**Exercise data**
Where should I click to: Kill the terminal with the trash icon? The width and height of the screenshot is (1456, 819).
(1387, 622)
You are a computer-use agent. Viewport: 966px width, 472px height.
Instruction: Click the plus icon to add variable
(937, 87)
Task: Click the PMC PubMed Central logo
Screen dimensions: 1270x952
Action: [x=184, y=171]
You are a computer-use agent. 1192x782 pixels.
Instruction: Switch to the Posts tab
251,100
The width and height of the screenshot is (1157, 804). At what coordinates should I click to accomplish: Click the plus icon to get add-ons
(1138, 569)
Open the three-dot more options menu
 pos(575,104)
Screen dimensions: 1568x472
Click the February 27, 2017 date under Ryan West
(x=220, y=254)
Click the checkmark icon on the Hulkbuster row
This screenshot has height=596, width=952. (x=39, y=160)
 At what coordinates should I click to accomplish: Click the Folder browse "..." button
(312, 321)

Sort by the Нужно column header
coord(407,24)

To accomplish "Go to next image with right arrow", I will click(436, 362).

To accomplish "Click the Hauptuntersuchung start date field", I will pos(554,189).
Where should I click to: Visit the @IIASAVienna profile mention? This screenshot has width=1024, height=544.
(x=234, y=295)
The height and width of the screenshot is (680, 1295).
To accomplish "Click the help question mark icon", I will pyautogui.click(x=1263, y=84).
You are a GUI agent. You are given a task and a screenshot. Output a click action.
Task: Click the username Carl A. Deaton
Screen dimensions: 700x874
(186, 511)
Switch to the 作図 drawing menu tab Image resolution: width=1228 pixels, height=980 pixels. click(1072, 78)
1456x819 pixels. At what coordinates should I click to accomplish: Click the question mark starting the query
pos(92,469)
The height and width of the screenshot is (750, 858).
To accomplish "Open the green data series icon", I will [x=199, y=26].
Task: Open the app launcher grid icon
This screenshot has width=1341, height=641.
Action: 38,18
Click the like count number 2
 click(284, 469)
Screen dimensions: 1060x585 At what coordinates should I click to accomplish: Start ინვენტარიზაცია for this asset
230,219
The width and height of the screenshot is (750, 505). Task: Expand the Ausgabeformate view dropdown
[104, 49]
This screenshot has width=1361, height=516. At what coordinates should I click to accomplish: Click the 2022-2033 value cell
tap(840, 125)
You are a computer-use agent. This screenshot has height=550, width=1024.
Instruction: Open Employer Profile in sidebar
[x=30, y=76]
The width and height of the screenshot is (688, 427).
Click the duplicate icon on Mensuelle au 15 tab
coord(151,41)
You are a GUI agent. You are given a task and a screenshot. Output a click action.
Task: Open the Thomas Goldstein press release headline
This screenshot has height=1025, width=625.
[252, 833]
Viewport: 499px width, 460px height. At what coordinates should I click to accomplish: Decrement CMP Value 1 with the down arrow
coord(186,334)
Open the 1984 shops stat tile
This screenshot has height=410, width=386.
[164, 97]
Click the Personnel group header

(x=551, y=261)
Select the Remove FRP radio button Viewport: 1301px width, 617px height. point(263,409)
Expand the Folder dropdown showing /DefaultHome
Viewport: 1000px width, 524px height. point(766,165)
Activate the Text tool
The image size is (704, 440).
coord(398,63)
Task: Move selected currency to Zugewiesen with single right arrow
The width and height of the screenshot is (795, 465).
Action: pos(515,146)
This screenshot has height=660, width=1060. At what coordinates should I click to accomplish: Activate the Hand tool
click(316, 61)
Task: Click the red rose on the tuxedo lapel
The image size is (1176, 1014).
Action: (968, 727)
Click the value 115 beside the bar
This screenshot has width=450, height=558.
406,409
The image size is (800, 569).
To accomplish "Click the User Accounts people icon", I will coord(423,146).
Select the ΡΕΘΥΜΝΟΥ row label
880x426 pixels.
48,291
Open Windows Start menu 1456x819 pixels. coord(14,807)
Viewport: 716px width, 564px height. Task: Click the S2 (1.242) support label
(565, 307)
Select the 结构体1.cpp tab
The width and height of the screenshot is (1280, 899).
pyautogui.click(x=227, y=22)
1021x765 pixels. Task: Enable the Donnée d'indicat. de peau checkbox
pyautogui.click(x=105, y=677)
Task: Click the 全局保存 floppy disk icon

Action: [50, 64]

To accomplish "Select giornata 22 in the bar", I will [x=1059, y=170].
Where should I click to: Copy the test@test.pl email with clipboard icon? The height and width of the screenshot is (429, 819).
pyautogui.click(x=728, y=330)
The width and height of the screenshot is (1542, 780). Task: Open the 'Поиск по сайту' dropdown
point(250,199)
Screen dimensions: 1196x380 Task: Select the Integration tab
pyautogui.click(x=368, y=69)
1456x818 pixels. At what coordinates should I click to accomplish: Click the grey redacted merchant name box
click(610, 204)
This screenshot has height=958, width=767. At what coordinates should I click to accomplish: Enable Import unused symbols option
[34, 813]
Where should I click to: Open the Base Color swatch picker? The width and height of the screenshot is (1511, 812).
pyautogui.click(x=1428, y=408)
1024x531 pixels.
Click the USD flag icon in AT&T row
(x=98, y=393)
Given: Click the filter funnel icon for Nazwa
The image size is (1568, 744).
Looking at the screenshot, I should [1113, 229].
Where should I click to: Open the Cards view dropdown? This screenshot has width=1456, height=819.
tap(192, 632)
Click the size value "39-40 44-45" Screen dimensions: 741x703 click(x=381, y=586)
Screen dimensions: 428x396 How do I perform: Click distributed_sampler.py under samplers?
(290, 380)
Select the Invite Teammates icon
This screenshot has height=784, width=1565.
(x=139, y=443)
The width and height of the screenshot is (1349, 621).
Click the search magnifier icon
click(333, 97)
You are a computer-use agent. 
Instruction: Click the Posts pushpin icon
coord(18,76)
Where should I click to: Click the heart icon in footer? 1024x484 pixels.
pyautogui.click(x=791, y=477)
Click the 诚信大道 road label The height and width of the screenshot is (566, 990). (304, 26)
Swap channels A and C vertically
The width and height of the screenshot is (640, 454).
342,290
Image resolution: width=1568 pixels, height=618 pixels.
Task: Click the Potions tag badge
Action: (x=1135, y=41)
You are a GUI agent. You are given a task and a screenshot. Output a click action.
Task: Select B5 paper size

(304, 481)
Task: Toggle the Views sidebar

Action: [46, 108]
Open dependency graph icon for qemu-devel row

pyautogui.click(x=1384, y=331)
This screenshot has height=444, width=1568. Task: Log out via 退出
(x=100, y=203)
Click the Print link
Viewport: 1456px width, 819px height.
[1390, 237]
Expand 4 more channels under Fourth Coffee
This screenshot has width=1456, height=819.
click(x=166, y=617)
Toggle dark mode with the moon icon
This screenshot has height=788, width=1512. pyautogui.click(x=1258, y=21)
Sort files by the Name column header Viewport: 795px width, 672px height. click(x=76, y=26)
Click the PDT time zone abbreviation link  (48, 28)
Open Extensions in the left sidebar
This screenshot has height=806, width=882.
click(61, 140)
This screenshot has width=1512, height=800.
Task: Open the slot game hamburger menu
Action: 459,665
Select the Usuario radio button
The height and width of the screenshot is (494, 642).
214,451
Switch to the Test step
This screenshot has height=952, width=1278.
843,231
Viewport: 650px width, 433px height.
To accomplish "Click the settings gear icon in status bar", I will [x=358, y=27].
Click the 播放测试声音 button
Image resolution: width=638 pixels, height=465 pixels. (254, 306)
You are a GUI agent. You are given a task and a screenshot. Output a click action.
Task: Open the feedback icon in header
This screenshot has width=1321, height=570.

**What is needed**
Present the part that opens with the line containing "Viewport: 716px width, 564px" and closes with the line containing "will [x=1059, y=170]." as a Markdown table with columns Row and Line, numbering each row and leaving out blank lines.

**Reply to the task**
| Row | Line |
|---|---|
| 1 | Viewport: 716px width, 564px height. Task: Click the S2 (1.242) support label |
| 2 | (565, 307) |
| 3 | Select the 结构体1.cpp tab |
| 4 | The width and height of the screenshot is (1280, 899). |
| 5 | pyautogui.click(x=227, y=22) |
| 6 | 1021x765 pixels. Task: Enable the Donnée d'indicat. de peau checkbox |
| 7 | pyautogui.click(x=105, y=677) |
| 8 | Task: Click the 全局保存 floppy disk icon |
| 9 | Action: [50, 64] |
| 10 | To accomplish "Select giornata 22 in the bar", I will [x=1059, y=170]. |